No lloraba ni pensaba en el insoportable sufrimiento que le torturaba el alma. Consagraba todos sus cuidados a su joven esposo, sentado en una silla de curvado respaldo, en una sala de palacio cuyas columnas lucían ornamentos y motivos florales. Con los pies en un taburete, vestido con una túnica larga y plisada, sujeta al talle con un cinturón multicolor, el adolescente no apartaba los ojos de Akhesa. De pie ante él, daba los últimos toques a su atavío. La joven estaba magnífica con su vestido de lino, su cinturón de flotantes extremos, su amplio collar, su rizado tocado. Ajustó el pectoral y los brazaletes de Tutankatón, vertiendo luego sobre la cabeza de su cónyuge el contenido de un frasco de perfume. Cuando hubo terminado, dirigió una última mirada al pequeño disco de oro colgado en la pared. Del globo divino brotaban unos rayos terminados en manos.

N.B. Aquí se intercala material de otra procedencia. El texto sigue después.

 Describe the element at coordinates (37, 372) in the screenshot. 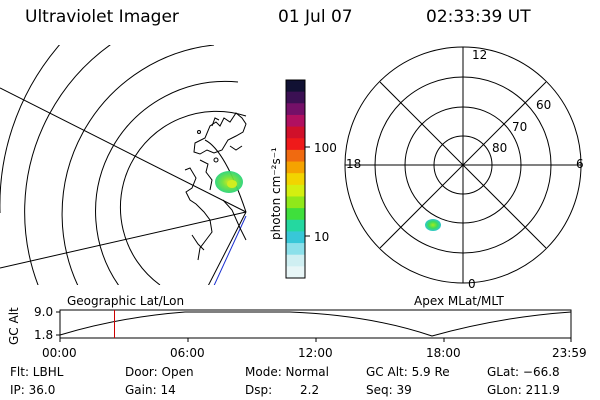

Aquel símbolo había obsesionado el espíritu de Akenatón, que lo había hecho grabar en las estelas y en los muros de los templos de la ciudad del sol. ¿Estaría condenado al olvido?

La joven pareja, con sus vestidos de gala, salió del palacio y subió a un carro que se puso a la cabeza de una larga hilera de vehículos que se dirigió hacia el sur, hacia Tebas.

Los nobles habían cerrado para siempre las puertas de sus suntuosas villas, los jardineros habían regado por última vez los floridos arriates. Unos carpinteros habían desmontado las columnas de madera que volverían a utilizarse en las mansiones tebanas, los funcionarios habían enrollado los papiros administrativos, guardados en grandes cofres colocados en carros tirados por bueyes. Las tablillas que habían sido consideradas caducadas fueron enterradas, las momias sacadas de sus tumbas para ser transportadas a la orilla este, donde gozarían del eterno reposo en una nueva sepultura. Sólo la familia real residiría en el desértico paraje elegido por Akenatón. Ningún sacerdote celebraría la memoria del rey.

Akhesa pensó en las bandas de desvalijadores beduinos que, desierta la capital de Atón de sus ocupantes, se instalarían en ella y la mancillarían.

Ninguna guardia fronteriza, ningún policía les impediría el acceso a los palacios y las villas. Los abrirían y saquearían, permitiendo que el viento y la arena degradaran las delicadas pinturas.

El alba ligera enrojecía las montañas y disipaba las brumas que velaban todavía los campos. La brisa del norte hinchaba las velas de los barcos que componían la imponente flotilla que partía hacia el sur. Los estibadores los habían cargado con una considerable cantidad de muebles. En la barca real se habían depositado los cofres que contenían objetos de aseo y preciosas telas.

En pocos días, la ciudad de luz creada por Akenatón quedaría vacía. Los más pobres partirían en barcazas de transporte fletadas por el Estado y regresarían a los poblados de donde habían salido, con la alegría en el corazón, para fundar una capital.

Tutankatón y Akhesa se habían instalado bajo una tienda que se levantaba en el centro de la barca real. Les protegería del sol durante el viaje. Les servirían bebidas frescas y frutas.

El adolescente disponía de un tablero de juegos, feliz de poder jugar con aquella a la que amaba cada vez más apasionadamente. El porvenir le parecía risueño. Los dioses le colmaban de todas las felicidades.

Akhesa le hizo esperar. De pie en el puente, contemplaba la ciudad del sol, que iba desapareciendo a medida que el barco se alejaba. Un recodo del río le ocultó para siempre la ciudad de Akenatón, el profeta de la luz.

Unas lágrimas corrieron por las mejillas de la hija del faraón maldito.